RSS feed for comments on this post.

  1. Comment by Suzanne
    Sunday, November 19, 2006 @ 12:24 pm

    Thanks for introducing me to such a wonderful painting!

    Love your blog.

    Suzanne

  2. Comment by Charley Parker
    Sunday, November 19, 2006 @ 3:27 pm

    My pleasure, Suzanne. I’m glad you’re enjoying lines and colors

  3. Comment by Jonathan
    Sunday, November 19, 2006 @ 3:38 pm

    Hi, I just found your blog and I’m really enjoying it! This is an interesting post. A great painting with a history to match.
    Thanks-keep it up!

  4. Comment by Heather
    Friday, December 1, 2006 @ 12:28 am

    I did a small reproduction of this in grade 11 as an art project. When I saw this painting in one of my art books, pages had been ripped out, I had no idea what it was called or who it was by. Then just this year when I was in New York, lost in the Met, I just turned around and there it was! At its full scale, my jaw just dropped. It was amazing. I really agree with you about its positioning in the museum.

  5. Comment by Eugenie
    Monday, January 1, 2007 @ 11:00 am

    Hi, my name is Eugenie Muminova, I’m from Tashkent, Uzbekistan (formerly part of USSR). Thank you for this posting, i was very pleased to see this painting again. Ten years ago I looked very much like the girl in the picture – it could have been mistaken for my portrait painted in the old manner. Unfortunately the book with the portrait was stolen from me and I couldn’t find the reproduction abywhere. Could you be so kind as to email me a larger scan of the picture if you have it? i would be immensely grateful! Of course i would just keep it to myself.

    In any case, thank you and a happy New Year to you!

    Best regards,
    Eugenie

  6. Comment by emma-rose
    Monday, September 10, 2007 @ 6:21 pm

    hey i love this piece of art because it inspired me to do my art project on it guess what i got an A+! immeadiatly as soon as i saw it i was like “Wow there could be so many stories behind this!” my art teacher likes it too.

  7. Comment by Charley Parker
    Tuesday, September 11, 2007 @ 8:36 am

    Thenks for th eocmment, emma-rose. I hope my article turned out to be helpful as well as entertaining.

  8. Comment by ruth henderson
    Monday, June 9, 2008 @ 5:30 pm

    Do you know how, when or why this painting got re-attributed to Villers after it was attributed (from David) to Constance Blondelu Charpentier by Charles Sterling in 1951?

  9. Comment by Charley Parker
    Monday, June 9, 2008 @ 6:26 pm

    I don’t know the details. You could contact the Met. They would be the authoritative source on the change in attribution. They’ve had the painting since 1917.

  10. Comment by kathryn
    Saturday, December 6, 2008 @ 12:06 am

    thank you so much for the Villers bio link! I am trying to do some research on this picture for my grad class and your site is the only place I’ve seen this link.

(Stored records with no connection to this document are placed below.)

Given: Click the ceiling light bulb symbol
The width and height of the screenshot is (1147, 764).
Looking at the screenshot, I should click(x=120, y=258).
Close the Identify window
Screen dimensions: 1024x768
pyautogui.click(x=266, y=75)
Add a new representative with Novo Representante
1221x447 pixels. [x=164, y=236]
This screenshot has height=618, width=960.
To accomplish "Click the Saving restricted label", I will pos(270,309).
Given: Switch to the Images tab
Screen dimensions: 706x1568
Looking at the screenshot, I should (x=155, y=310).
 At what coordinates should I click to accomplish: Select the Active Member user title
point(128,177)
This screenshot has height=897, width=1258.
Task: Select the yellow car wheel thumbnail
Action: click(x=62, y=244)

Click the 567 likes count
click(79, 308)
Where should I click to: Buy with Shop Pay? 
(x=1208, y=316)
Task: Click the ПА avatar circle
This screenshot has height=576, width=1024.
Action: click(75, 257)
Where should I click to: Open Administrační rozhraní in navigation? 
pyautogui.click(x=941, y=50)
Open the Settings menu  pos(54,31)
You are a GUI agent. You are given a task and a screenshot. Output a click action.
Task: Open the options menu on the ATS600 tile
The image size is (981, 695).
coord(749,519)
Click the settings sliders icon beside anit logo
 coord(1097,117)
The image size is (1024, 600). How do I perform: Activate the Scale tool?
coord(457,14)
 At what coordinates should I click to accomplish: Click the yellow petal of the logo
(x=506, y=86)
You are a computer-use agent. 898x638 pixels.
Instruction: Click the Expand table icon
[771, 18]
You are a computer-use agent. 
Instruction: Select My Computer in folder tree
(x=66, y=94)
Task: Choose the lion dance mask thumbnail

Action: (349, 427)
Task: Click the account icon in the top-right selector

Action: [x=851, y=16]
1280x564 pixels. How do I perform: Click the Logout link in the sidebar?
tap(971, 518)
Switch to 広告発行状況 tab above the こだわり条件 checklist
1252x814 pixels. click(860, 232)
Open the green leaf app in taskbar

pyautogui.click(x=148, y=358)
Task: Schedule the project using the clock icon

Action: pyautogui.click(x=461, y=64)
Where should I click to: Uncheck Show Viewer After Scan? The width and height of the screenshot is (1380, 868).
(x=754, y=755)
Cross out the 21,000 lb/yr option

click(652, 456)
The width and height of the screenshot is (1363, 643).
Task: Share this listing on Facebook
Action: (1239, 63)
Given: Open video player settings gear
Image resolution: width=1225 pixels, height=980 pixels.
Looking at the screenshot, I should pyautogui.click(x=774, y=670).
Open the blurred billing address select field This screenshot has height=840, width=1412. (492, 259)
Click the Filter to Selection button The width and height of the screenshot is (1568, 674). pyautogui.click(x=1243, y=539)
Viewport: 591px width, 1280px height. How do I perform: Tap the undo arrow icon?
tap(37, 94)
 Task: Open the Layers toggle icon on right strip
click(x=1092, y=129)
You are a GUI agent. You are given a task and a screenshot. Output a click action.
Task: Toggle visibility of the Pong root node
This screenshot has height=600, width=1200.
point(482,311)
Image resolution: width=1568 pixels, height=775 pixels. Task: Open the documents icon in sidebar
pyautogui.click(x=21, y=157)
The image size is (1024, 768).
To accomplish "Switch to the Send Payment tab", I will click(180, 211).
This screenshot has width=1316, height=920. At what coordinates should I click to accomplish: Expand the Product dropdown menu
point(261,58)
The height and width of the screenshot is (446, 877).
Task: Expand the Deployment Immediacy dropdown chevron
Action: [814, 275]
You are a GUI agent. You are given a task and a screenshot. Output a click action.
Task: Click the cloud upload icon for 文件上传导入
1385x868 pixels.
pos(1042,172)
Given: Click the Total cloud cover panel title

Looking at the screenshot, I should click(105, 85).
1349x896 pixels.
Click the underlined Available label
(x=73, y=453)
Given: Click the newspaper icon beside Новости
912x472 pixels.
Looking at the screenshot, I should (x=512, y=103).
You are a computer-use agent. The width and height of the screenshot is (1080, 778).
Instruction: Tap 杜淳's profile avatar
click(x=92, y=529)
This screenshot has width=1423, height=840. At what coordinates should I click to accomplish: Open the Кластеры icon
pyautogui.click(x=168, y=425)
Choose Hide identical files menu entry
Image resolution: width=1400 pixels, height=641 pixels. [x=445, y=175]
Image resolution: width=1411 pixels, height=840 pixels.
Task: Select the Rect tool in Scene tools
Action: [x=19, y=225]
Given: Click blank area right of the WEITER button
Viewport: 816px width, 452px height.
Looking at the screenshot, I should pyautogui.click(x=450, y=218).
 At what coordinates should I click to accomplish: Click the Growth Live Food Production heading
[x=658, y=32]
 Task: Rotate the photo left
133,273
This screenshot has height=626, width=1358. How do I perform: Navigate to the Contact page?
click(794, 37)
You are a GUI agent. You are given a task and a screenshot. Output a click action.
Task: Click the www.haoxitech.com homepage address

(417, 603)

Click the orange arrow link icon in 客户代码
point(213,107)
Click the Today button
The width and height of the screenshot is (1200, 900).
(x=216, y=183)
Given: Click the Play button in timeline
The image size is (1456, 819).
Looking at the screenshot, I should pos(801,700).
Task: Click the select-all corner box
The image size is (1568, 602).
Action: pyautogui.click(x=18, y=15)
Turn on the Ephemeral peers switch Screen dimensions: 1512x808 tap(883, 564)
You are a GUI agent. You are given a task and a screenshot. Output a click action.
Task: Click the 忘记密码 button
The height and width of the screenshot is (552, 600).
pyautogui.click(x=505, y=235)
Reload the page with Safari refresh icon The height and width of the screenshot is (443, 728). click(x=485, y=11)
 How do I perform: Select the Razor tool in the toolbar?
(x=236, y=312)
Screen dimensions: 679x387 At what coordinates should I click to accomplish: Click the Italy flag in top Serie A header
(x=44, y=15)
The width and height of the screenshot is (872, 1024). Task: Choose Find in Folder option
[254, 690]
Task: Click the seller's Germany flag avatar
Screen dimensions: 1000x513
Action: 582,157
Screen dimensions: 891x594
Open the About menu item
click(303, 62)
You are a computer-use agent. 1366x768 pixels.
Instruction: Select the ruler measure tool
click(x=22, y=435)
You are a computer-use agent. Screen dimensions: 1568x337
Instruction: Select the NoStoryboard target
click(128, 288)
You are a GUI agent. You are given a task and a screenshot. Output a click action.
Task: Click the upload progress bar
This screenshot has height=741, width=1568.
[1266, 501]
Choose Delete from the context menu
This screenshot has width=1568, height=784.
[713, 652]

  11. Comment by Charley Parker
    Saturday, December 6, 2008 @ 8:43 am

    Glad it was helpful. It’s unfortunate how little we know about this remarkable painter.

  12. Comment by Marie
    Saturday, November 28, 2009 @ 10:33 pm

    I love you so much right now. I’ve been searching the internet for info about Villers for an art project and you’re the first website that has actually been helpful. siefar.org took down their bio page on her though so right now you’re pretty much my only resource. You wouldn’t happen to know another website with a bio on her, would you? It would help me sooooooo much. I have to write a paper on the artist I choose for my project and I really want to do her. Once I saw the painting I knew it was the one I wanted to use.

  13. Comment by Charley Parker
    Saturday, November 28, 2009 @ 11:37 pm

    Your comment piqued my curiosity as to whether many resources had appeared on the web in the three years since I wrote the original post. There are a few more scattered sources, and I’ve added them to the post; but unfortunately, I think there is just very little known about this artist.